Volleyball
Zwei Spiele, zwei Pleiten: Schönenwerd ist gegen Leader Lugano chancenlos

Nach der Niederlage vom Samstag in der Meisterschaft unterliegt der TV Schönenwerd auch im Cup-Achtelfinal vom Sonntag dem letztjährigen Playoff-Finalisten aus dem Tessin ohne Satzgewinn.

Raphael Wermelinger
Drucken
Teilen
Der TVS unterliegt Lugano auch beim dritten Duell der Saison mit 0:3. Foto: BKO

Der TVS unterliegt Lugano auch beim dritten Duell der Saison mit 0:3. Foto: BKO

Die Gäste aus Schönenwerd begannen das zweite Spiel gegen Lugano innert 24 Stunden mit einer nur leicht veränderten Aufstellung. Hofstede ersetzte Bossart in der Startformation. Ähnliches Bild auf der Seite der Luganesi, die im Vergleich zum Meisterschaftsspiel vom Samstag ebenfalls nur einen Wechsel vornahmen: An der Stelle des Letten Sauss schickte der Trainer des Heimteams den Italiener Manassero in die Partie. Wie gewohnt sollte es eine Söldner-Selektion für die Südtessiner richten: Drei Italiener, ein Finne, ein Brasilianer, ein italienisch-argentinischer Doppelbürger und ein Schweizer.

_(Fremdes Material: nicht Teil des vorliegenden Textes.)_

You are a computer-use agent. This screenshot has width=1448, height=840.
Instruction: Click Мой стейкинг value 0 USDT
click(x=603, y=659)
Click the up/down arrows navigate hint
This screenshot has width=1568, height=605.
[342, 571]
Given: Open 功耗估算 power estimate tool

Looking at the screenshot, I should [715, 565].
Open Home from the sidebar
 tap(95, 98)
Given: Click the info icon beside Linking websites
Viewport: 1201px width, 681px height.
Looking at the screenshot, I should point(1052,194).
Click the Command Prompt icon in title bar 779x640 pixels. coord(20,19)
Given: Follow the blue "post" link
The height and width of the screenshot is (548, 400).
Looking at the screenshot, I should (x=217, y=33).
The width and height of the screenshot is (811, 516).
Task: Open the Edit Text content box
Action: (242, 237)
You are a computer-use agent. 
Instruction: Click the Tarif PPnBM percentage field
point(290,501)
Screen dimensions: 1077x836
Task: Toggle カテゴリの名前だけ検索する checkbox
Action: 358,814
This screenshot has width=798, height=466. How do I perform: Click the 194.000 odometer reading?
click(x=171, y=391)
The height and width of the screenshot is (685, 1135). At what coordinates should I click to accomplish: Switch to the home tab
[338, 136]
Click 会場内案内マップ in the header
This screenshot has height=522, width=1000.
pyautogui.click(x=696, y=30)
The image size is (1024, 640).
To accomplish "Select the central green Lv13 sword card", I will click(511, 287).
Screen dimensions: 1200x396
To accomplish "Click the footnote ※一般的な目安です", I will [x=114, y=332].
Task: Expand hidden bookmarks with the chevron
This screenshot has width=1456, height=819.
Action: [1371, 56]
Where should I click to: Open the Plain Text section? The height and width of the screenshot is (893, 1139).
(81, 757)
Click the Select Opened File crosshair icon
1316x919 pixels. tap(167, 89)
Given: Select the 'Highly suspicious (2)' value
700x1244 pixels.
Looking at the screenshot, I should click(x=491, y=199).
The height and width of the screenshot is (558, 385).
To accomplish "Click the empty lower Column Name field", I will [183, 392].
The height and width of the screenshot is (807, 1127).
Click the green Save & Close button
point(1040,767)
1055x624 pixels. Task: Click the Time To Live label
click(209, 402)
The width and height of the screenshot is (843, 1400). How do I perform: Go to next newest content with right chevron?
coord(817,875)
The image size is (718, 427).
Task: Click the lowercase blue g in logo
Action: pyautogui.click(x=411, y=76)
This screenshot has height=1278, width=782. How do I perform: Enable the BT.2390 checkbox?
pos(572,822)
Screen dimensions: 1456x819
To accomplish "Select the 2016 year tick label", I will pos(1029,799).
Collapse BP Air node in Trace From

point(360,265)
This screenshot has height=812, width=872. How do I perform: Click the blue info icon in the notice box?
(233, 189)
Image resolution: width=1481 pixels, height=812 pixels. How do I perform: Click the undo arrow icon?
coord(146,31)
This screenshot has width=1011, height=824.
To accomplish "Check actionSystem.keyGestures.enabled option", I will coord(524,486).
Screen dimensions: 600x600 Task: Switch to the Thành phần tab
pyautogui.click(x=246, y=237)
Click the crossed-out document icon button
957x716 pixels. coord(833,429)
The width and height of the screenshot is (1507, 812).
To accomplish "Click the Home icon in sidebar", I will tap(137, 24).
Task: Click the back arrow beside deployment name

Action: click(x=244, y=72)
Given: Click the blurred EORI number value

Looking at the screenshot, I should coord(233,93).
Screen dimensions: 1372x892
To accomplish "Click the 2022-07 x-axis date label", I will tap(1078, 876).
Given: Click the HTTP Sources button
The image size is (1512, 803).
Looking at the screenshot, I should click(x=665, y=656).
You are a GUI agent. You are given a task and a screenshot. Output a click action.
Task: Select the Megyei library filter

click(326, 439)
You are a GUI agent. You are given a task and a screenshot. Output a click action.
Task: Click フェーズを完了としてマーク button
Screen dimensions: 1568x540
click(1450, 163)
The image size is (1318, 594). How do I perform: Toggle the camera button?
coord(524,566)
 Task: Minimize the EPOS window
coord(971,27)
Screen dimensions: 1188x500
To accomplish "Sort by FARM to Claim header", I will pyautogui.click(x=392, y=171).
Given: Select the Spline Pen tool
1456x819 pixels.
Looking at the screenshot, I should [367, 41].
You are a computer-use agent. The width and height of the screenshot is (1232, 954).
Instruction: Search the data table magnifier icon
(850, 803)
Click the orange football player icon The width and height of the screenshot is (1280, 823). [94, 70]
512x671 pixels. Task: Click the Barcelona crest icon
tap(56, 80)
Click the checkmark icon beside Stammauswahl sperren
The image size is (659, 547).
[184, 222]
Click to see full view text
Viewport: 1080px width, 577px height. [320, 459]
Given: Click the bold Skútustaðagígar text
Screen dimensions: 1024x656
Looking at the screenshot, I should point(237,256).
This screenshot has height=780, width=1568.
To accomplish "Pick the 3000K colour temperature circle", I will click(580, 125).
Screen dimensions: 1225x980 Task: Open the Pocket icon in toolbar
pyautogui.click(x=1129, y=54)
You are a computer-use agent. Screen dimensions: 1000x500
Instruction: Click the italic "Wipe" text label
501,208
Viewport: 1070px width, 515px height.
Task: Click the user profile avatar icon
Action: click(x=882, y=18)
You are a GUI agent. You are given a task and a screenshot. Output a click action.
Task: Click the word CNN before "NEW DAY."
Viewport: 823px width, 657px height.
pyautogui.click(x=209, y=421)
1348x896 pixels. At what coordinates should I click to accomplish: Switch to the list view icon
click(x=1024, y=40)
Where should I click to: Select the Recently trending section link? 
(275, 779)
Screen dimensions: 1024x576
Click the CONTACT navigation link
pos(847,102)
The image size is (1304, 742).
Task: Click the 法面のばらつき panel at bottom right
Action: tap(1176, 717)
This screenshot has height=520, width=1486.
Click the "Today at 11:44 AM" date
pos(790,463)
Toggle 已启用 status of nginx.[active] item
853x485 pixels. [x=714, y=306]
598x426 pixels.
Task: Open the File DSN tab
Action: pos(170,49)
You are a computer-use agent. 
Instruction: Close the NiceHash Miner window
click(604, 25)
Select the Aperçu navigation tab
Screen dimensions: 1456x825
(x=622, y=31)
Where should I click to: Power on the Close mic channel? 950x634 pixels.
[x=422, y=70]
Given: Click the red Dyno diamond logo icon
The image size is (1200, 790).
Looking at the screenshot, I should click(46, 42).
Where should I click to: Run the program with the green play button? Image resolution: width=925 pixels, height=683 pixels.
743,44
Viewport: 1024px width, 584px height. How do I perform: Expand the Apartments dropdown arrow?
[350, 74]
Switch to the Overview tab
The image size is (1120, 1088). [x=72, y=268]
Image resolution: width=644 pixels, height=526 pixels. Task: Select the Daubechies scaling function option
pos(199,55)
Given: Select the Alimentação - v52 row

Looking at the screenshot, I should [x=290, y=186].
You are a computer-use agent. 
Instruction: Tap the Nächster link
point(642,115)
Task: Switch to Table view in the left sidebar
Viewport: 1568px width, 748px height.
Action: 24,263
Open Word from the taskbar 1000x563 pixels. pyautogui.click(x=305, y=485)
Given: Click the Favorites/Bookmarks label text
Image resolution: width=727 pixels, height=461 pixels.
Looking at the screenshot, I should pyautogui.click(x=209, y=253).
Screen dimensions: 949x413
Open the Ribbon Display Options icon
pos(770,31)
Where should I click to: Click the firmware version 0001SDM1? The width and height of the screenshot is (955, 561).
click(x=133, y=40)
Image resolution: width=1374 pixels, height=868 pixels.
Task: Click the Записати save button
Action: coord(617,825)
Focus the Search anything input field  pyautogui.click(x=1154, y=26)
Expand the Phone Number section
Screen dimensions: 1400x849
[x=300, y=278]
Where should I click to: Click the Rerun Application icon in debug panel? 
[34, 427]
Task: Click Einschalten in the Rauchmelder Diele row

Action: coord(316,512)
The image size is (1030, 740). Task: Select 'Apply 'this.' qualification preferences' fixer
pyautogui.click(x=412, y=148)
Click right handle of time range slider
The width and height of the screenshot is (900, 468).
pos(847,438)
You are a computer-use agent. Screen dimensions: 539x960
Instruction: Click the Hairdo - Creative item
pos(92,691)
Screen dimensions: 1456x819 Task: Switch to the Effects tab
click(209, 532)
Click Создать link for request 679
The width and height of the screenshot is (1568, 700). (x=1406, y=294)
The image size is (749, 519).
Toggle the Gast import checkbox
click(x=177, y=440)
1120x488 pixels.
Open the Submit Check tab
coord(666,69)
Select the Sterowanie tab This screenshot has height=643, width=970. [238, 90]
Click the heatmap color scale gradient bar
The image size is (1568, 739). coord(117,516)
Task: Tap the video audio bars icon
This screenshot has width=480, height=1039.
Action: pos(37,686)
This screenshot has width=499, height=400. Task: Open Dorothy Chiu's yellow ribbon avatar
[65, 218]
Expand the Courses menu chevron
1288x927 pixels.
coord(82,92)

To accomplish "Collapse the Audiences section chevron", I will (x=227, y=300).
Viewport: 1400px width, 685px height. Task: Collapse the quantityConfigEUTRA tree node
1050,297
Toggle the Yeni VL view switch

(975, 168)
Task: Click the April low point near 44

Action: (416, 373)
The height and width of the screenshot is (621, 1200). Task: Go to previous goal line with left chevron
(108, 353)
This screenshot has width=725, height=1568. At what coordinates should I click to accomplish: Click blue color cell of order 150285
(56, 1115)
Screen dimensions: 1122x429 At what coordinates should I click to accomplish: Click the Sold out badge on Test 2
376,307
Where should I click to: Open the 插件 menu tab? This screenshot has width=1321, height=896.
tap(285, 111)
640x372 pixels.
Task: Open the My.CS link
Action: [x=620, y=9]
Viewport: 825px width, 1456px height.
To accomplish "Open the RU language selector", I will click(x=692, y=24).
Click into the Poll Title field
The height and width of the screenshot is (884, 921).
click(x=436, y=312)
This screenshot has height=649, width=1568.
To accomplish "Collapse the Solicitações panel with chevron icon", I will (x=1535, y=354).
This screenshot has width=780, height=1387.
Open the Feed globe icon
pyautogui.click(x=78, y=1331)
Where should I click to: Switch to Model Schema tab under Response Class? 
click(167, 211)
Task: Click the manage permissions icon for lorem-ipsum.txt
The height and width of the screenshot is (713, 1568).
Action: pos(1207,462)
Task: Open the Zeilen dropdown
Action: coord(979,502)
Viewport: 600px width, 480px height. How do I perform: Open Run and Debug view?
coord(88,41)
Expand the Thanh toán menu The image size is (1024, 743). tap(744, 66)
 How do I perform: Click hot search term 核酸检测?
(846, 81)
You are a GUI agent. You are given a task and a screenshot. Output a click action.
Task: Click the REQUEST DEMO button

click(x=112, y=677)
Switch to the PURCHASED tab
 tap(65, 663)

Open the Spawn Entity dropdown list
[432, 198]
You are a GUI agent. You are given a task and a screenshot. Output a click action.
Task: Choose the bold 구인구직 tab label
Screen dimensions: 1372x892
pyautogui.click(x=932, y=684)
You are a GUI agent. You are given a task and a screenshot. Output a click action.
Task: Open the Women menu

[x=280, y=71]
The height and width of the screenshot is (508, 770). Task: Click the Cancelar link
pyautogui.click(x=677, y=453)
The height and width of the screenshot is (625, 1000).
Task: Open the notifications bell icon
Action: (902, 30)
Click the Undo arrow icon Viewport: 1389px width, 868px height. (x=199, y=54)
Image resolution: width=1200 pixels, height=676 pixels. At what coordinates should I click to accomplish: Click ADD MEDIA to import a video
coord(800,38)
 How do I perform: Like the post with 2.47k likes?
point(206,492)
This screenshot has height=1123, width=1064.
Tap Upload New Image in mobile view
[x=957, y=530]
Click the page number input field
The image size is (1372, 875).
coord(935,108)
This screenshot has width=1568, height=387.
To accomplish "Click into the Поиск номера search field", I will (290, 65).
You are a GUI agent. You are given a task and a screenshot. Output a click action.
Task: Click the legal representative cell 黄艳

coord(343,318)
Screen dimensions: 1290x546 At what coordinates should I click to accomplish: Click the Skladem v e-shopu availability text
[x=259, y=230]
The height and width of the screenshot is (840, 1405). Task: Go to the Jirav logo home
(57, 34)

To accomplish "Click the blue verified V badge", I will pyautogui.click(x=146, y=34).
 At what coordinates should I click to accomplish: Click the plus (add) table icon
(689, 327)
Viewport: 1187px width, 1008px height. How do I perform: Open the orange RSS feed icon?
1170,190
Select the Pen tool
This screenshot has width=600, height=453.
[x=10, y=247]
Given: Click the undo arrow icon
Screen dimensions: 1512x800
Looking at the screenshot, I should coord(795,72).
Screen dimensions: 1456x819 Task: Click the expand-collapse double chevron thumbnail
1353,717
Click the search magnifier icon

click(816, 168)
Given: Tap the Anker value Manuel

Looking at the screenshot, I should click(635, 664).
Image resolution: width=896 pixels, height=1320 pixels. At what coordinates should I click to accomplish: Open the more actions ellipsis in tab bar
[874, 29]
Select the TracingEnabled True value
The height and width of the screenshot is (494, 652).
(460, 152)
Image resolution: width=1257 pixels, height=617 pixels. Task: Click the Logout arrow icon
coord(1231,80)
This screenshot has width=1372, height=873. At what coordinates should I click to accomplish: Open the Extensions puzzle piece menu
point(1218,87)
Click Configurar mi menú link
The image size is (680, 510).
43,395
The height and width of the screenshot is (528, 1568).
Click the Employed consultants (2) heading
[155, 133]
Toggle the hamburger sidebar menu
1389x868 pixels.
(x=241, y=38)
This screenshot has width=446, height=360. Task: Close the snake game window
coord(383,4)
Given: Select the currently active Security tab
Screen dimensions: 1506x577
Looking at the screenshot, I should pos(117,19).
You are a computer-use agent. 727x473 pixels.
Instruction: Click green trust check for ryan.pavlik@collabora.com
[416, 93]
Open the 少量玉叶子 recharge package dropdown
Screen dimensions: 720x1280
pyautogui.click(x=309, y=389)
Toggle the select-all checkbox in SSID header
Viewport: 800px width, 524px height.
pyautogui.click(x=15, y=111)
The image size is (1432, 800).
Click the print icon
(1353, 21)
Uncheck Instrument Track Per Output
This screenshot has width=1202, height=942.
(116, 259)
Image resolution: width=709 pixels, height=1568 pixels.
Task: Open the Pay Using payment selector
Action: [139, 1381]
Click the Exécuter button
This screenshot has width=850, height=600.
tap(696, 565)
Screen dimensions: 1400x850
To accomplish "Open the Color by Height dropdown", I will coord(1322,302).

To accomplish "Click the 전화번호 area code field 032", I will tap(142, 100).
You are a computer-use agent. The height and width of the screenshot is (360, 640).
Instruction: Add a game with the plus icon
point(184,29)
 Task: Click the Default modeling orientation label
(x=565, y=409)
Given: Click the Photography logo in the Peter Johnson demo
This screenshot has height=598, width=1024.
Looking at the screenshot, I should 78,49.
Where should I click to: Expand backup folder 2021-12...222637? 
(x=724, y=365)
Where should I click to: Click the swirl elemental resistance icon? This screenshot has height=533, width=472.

Wie schon am Vortag kam der TVS auch im Cupspiel nur schlecht in die Gänge und Lugano sicherte sich gleich die ersten drei Punkte. Im gleichen Stil ging es weiter, Schönenwerd war aufgrund seiner hohen Fehlerquote vorerst chancenlos. Dank einer Service-Serie des Hünen Bandero vergrösserten die Gastgeber ihren Vorsprung auf 8:2. Immer wieder punkteten die Luganesi bei eigenem Aufschlag, weil Schönenwerd seine Angriffe ins Netz oder ins Aus spedierte und viel zu oft am gegnerischen Block hängen blieb. Mit einem Ass von Passeur Garnica beendete Lugano den ersten Satz nach nur zwanzig Minuten.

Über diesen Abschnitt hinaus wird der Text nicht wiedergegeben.